Film garapan Hanung Bramantyo yang rilis dalam tahun berdekatan yaitu Sultan Agung dan Bumi Manusia memiliki magnet penokohan perempuan tersendiri. Film Sultan Agung yang menceritakan tentang kisah kepahlawanan Raja Mataram yang termahsyur itu, ternyata digarap baik dengan kemunculan tokoh Lembayung. Lembayung diketahui sebagai tokoh fiktif, teman wanita sepadepokan Sultan Agung saat di Jejeran sarat akan nilai-nilai. Pada masanya dia telah mampu menunjukkan eksistensi wanita dalam ikut serta berjuang membela Mataram. Walaupun keberanian berjuang tersebut tidak murni, tetapi muncul akibat naluri emosi rasa kehilangan kakaknya yang hilang sebagai tahanan perang.
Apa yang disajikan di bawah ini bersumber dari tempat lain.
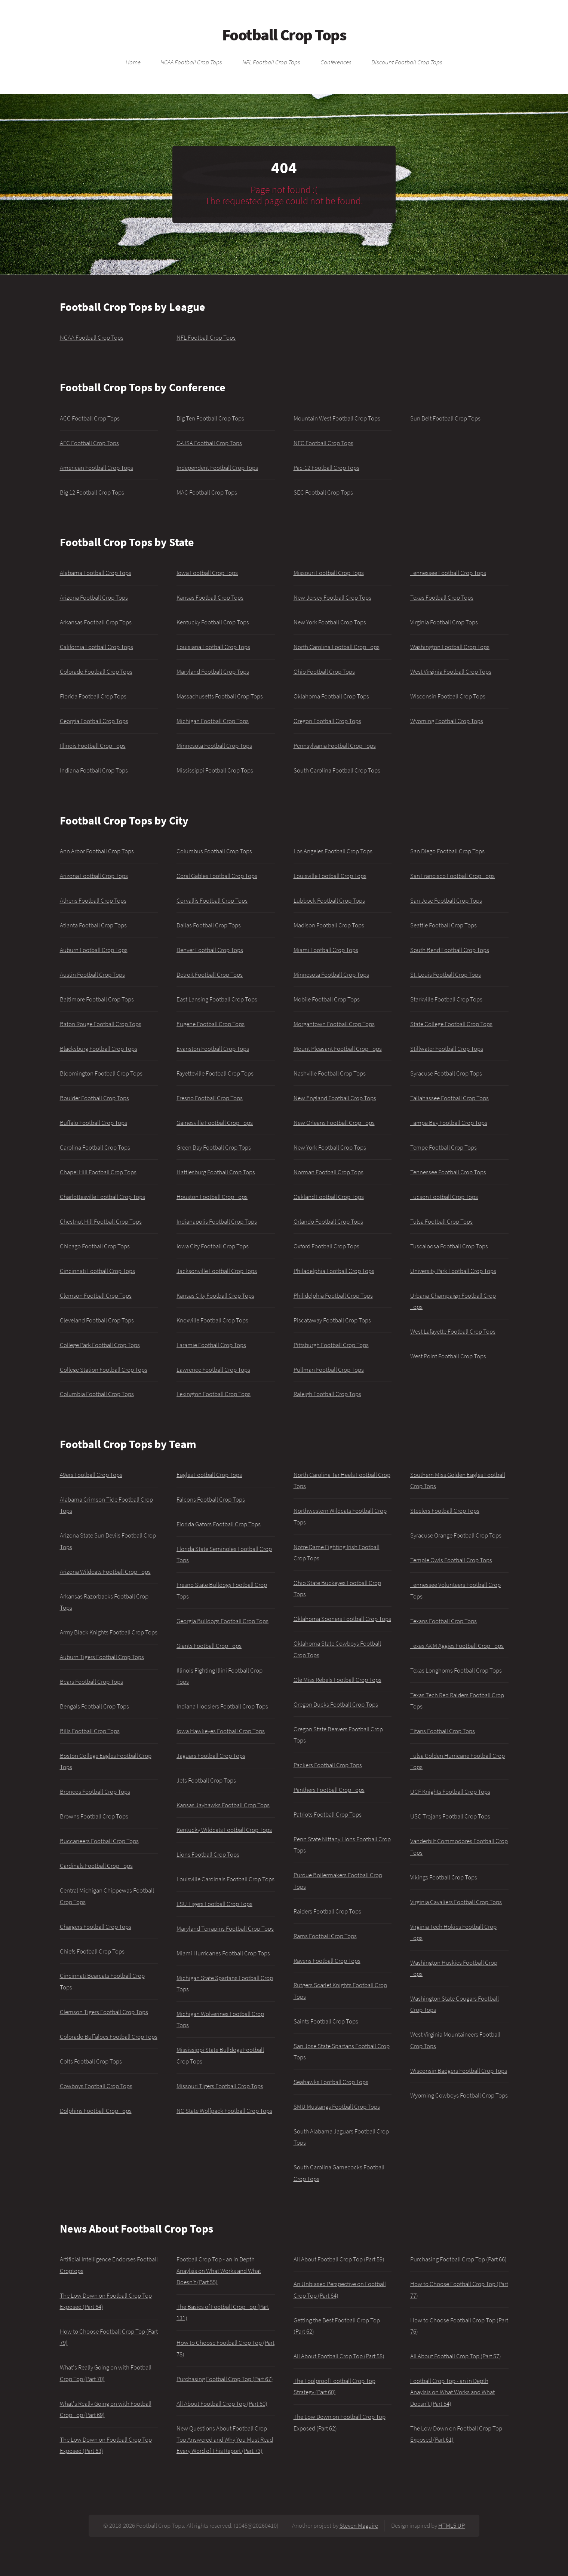 This screenshot has width=568, height=2576. I want to click on Los Angeles Football Crop Tops, so click(333, 851).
Setidaknya keteguhan, siasat, strategi perang, dan perannya memberi wacana kekuatan seorang wanita pada zamannya.
Berbeda dengan film Bumi Manusia yang digarap sangat romantis dengan kemunculan Nyai Ontosoroh atau Sanikem. Mungkin Si Nyai termasuk orang beruntung dari yang tidak beruntung. Sebagai jaminan kenaikan pangkat ayahnya, dia dikorbankan menjadi gundik bagi Herman Mellema seorang saudagar Belanda. Beruntungnya adalah Tuan Mellema mengajarkannya berbagai hal terkait ilmu pengetahuan khususnya perdagangan. Sehingga membuat Sanikem kecil menjadi Nyai Ontosoroh yang cerdas dalam memanajemen perusahaan milik Tuan Mellema, saat sang Tuan dihantam berbagai permasalahan. Keteguhan dan kecerdasan wanita pribumi semakin tampak saat adegan-adegan pembelaannya dipersidangan terkait status anaknya Annelis. Permainan hukum Belanda, agama, dan pribumi saat itu memberikan kesan diskriminasi bagi pribumi.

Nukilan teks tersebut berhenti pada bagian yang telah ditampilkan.